Teks Sumber ▸
Tantangan berikutnya bagi pemerintah daerah adalah mensosialisasikan rencana ini dan pelajaran yang bisa diraih masyarakat bila film ini jadi dibuat. Dengan sosialisasi tersebut maka masyarakat tidak akan lagi merasa rugi dengan materi dan uang yang dikeluarkan untuk pembuatan film itu. Kita perlu mendidik dan melatih masyarakat untuk tidak mengukur segala hal dari sudut pandang jumlah rupiah. Toh kita tidak marah ketika APBN kita pergunakan 20%-nya untuk bidang pendidikan karena kita menyadari bahwa uang tidak selalu berurusan dengan perut tapi juga otak dan jatidiri bangsa.
Tentunya pemerintah juga perlu memikirkan alternatif lainnya untuk tidak terlalu membebankannya terhadap anggaran pemerintah , namun juga memberikan kesempatan kepada semua pihak yang merasa tergugah untuk terlibat dalam sebuah misi besar ini. pemerintah harus mau melibatkan pihak swasta untuk bersama memikul tanggung jawab ini sehingga pembiayaan dan rasa tanggung jawab ini bisa juga dirasakan oleh semua pihak.
Namun demikian, ada beberapa hal yang harus menjadi perhatian pemerintah, beberapa diantaranya adalah tidak terlalu membebani film ini dengan berjuta pesan dan titipan dari berbagai pihak yang memiliki kepentingan terselubung seperti menjadi iklan tokoh tertentu, program tertentu atau perusahaan tertentu. Sudah banyak program televise yang popular kemudian ditinggalkan pemirsanya karena terlalu banyak hal yang tidak sesuai dengan kehendak masyarakat namun lebih mewakili kepentingan pemerintah. Membosankan!

Rumusan Soal 1 ▸ Tentukan apakah tiap pernyataan berikut sesuai dengan teks tentang rencana pembuatan film. Jawab ya atau tidak, dan sertakan kutipan kata-kata penentu dari teks tanpa perubahan. (a) Teks menyebut 20% APBN digunakan untuk bidang pendidikan. (b) Teks menyatakan pembiayaan film harus ditanggung sepenuhnya oleh pemerintah. (c) Teks menyebut program televisi populer ditinggalkan pemirsanya karena lebih mewakili kepentingan pemerintah.

Data yang Tersedia ▸
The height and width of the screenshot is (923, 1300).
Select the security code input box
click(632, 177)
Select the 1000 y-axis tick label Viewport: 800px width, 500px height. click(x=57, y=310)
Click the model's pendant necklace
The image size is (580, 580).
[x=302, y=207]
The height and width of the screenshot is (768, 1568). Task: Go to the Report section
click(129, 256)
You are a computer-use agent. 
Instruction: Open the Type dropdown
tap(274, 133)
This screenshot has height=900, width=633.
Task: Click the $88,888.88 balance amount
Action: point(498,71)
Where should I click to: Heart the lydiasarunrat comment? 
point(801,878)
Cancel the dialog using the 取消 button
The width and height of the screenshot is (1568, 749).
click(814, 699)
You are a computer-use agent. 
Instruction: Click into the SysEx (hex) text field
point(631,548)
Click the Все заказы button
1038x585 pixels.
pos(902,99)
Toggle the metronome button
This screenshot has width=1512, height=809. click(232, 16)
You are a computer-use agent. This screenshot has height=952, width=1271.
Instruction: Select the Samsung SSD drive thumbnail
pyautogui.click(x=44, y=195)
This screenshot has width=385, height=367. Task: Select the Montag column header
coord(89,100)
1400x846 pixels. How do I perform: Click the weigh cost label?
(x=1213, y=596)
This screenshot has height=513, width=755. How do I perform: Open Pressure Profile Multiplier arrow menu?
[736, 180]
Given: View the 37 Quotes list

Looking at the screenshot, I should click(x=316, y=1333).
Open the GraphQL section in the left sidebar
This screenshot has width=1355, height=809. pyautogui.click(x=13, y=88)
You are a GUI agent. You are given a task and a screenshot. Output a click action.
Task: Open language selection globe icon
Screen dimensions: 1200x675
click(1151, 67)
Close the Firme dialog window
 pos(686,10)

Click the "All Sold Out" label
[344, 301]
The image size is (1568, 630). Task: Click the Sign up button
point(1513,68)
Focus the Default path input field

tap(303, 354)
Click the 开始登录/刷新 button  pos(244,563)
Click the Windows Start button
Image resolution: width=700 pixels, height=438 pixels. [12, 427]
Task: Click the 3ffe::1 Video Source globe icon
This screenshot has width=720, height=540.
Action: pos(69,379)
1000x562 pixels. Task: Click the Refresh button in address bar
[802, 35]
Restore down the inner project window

Rumusan Soal 2 ▸ Tukar setiap "button" dengan "control" pada bagian catatan mulai dari baris yang memuat "Open the GraphQL section in the left sidebar" sampai akhir catatan. Tuliskan kembali hanya bagian itu, tanpa perubahan lain.

Jawaban Lengkap 1 ▸
(a) Ya: "APBN kita pergunakan 20%-nya untuk bidang pendidikan"
(b) Tidak: "pemerintah harus mau melibatkan pihak swasta untuk bersama memikul tanggung jawab ini"
(c) Ya: "ditinggalkan pemirsanya karena terlalu banyak hal yang tidak sesuai dengan kehendak masyarakat namun lebih mewakili kepentingan pemerintah"

Jawaban Lengkap 2 ▸
Open the GraphQL section in the left sidebar
This screenshot has width=1355, height=809. pyautogui.click(x=13, y=88)
You are a GUI agent. You are given a task and a screenshot. Output a click action.
Task: Open language selection globe icon
Screen dimensions: 1200x675
click(1151, 67)
Close the Firme dialog window
 pos(686,10)

Click the "All Sold Out" label
[344, 301]
The image size is (1568, 630). Task: Click the Sign up control
point(1513,68)
Focus the Default path input field

tap(303, 354)
Click the 开始登录/刷新 control  pos(244,563)
Click the Windows Start control
Image resolution: width=700 pixels, height=438 pixels. [12, 427]
Task: Click the 3ffe::1 Video Source globe icon
This screenshot has width=720, height=540.
Action: pos(69,379)
1000x562 pixels. Task: Click the Refresh control in address bar
[802, 35]
Restore down the inner project window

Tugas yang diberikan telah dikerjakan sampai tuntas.